What is required – Return the passage of the cellranger thread below, word for word. Begin at the words "Could you please" and stop after "explaining the solution!".

Source text –

Hi all, I am new to bioinformatics, so I was wondering if someone can help me with some issues I have with cellranger. I'm trying to run cellranger count on Drosophila melanogaster data, but I need a transcriptome reference to run it. I use this link to create the transcriptome reference file using genome sequence (FASTA) and gene annotations (GTF). Based on that, in Ensembl, the recommended genome file to download is annotated as "primary assembly." In NCBI, it is "no alternative - analysis set." I couldn't find either of the titles on Ensemble or NCBI. I used a couple of different files (GTF and FASTA) on Flybase or NCBI, but I couldn't create a reference transcriptome using them as I got errors. Then, I tried below files, to create the reference:
ftp://ftp.ensemblgenomes.org/pub/metazoa/release46/fasta/drosophila_melanogaster/dna/Drosophila_melanogaster.BDGP6.28.dna.toplevel.fa.gz ftp://ftp.ensembl.org/pub/release-77/gtf/drosophila_melanogaster/Drosophila_melanogaster.BDGP5.77.gtf.gz
I managed to create the reference file, but when I run cellranger count using this reference transcriptome, I get an error for different replicates. To be more specific, the error is "Low Fraction Reads Confidently Mapped To Transcriptome" that says I got "19.0%, but Ideal > 30%. This can indicate the use of the wrong reference transcriptome, a reference transcriptome with overlapping genes, poor library quality, poor sequencing quality, or reads shorter than the recommended minimum. Application performance may be affected."
Could you please tell me where I can find a reference transcriptome or where I can find a better GTF and FASTA files to create the reference myself? I appreciate your response, thanks!
If it wasn't clear from the post.
Because your GTF file is in the old Drosophila genome (dm3) coordinate system and your .fasta file was the sequence for the newest Drosophila genome (dm6) - a huge number of genes' coordinates will be incorrect for your reference and are thus the most likely reason for your low fraction of mapped reads.
It was very clear, thank you very much for explaining the solution!
Thank you for your help! I got a warning after running cellranger count on two replicates (the third one worked just fine) using the files that you have mentioned. My warning says *"Low Fraction Reads in Cells which is because I got a 61.3%, but Ideal > 70%. Application performance may be affected. Many of the reads were not assigned to cell-associated barcodes. This could be caused by high levels of ambient RNA or by a significant population of cells with a low RNA content, which the algorithm did not call as cells. The latter case can be addressed by inspecting the data to determine the appropriate cell count and using --force-cells."*
Do you think it's a good idea to use --force-cells? I would really appreciate it if you have any recommendations to fix this.
Ideal is 100% but I frankly don't have much experience with 10X sequencing specifically. For other scRNA-seq technologies we see a huge variation in alignment %s. I would say if you are working with patient samples, especially in the case of disease, that the cell quality is often much lower. I personally would move forward with alignment rates over 50-60%. However, it would be wise to go in and make sure that there are good correlations between all the replicates. On the other hand if you are using something like cell lines... then this does seem a bit low.
If I was in your position, I would compare the results using "--force-cells" to the results without using it to see if I really believe in the added cells.
Since original question is about flies we can safely eliminate that possibility :-)

Supplied information –
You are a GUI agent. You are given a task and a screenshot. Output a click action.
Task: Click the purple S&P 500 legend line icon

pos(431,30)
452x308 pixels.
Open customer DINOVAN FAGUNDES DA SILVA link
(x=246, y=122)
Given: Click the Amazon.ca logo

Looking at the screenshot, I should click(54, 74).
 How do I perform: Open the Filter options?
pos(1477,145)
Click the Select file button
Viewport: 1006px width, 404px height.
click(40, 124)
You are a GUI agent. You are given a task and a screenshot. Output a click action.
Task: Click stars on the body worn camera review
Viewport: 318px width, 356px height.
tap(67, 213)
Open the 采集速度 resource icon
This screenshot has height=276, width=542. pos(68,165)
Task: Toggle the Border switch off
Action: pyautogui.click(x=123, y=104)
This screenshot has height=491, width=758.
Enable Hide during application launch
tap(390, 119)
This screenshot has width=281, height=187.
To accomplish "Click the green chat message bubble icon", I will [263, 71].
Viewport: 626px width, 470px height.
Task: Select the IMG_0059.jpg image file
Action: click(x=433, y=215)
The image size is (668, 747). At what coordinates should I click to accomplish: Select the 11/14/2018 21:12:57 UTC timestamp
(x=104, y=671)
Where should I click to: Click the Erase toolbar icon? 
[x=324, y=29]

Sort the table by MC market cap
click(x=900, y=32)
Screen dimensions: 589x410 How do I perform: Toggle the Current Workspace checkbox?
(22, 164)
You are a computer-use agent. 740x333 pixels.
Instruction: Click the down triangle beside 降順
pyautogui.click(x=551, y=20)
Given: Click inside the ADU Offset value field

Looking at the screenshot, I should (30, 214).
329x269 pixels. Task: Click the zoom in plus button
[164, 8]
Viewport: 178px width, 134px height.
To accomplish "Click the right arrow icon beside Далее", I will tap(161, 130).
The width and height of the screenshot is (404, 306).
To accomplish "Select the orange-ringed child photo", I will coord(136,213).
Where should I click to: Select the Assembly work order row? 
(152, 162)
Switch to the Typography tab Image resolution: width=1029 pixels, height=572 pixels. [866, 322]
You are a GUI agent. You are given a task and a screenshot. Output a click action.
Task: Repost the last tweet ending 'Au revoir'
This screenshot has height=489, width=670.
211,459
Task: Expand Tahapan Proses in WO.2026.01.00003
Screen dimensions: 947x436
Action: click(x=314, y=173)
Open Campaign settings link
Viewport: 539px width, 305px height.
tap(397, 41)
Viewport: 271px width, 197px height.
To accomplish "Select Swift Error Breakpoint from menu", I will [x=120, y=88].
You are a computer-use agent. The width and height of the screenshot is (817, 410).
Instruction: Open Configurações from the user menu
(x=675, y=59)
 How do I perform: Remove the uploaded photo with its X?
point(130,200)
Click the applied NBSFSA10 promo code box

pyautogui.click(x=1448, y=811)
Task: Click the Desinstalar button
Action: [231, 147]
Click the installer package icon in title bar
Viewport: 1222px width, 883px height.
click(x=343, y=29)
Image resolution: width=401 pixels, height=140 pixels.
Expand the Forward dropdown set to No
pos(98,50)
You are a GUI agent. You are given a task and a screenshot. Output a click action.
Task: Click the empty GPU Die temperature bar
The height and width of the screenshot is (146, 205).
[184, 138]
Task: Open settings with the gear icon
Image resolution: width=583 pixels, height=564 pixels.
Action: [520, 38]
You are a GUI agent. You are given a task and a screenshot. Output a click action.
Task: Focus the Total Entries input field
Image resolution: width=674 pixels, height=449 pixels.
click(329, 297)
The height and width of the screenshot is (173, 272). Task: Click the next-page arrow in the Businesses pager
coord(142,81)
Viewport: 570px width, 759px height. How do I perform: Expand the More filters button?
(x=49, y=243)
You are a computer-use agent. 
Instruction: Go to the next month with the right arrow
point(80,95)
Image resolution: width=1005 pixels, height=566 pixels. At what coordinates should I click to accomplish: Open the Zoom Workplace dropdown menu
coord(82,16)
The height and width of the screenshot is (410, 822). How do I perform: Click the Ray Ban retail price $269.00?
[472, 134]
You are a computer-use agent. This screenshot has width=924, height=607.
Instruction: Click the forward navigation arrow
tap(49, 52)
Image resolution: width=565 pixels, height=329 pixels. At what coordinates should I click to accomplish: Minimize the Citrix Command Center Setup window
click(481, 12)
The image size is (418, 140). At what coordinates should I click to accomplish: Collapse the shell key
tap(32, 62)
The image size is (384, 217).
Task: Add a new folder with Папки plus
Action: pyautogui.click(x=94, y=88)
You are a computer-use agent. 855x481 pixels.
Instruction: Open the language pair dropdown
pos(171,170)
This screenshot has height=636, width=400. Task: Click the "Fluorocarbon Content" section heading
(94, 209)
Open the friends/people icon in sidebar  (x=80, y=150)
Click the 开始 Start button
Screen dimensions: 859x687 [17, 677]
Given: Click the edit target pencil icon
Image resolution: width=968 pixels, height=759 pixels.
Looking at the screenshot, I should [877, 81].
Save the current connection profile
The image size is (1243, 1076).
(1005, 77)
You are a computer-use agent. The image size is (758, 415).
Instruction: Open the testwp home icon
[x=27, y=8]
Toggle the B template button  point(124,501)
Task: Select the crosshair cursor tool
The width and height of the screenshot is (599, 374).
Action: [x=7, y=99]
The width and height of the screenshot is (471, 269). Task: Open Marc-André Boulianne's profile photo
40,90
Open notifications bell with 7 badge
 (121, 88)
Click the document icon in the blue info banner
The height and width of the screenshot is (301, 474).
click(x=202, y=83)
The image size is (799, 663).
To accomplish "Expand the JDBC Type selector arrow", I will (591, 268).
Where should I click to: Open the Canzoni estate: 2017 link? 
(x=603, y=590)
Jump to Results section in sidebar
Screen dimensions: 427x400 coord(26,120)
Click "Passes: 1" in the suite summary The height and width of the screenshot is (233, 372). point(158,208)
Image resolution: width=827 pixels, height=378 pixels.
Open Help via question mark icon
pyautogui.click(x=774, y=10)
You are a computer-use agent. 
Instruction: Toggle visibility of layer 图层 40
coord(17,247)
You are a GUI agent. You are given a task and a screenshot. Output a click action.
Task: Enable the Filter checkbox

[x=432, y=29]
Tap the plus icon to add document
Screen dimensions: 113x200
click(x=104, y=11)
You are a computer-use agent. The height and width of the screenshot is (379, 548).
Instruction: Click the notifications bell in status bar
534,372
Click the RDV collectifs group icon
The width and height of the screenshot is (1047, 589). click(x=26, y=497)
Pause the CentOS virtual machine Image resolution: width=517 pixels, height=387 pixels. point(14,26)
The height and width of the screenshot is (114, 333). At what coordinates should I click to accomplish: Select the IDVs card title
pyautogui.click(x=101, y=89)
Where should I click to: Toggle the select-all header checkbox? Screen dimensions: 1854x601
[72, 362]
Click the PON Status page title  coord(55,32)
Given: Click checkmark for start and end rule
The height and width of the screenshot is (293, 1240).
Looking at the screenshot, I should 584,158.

Exercise response –
Could you please tell me where I can find a reference transcriptome or where I can find a better GTF and FASTA files to create the reference myself? I appreciate your response, thanks!
If it wasn't clear from the post.
Because your GTF file is in the old Drosophila genome (dm3) coordinate system and your .fasta file was the sequence for the newest Drosophila genome (dm6) - a huge number of genes' coordinates will be incorrect for your reference and are thus the most likely reason for your low fraction of mapped reads.
It was very clear, thank you very much for explaining the solution!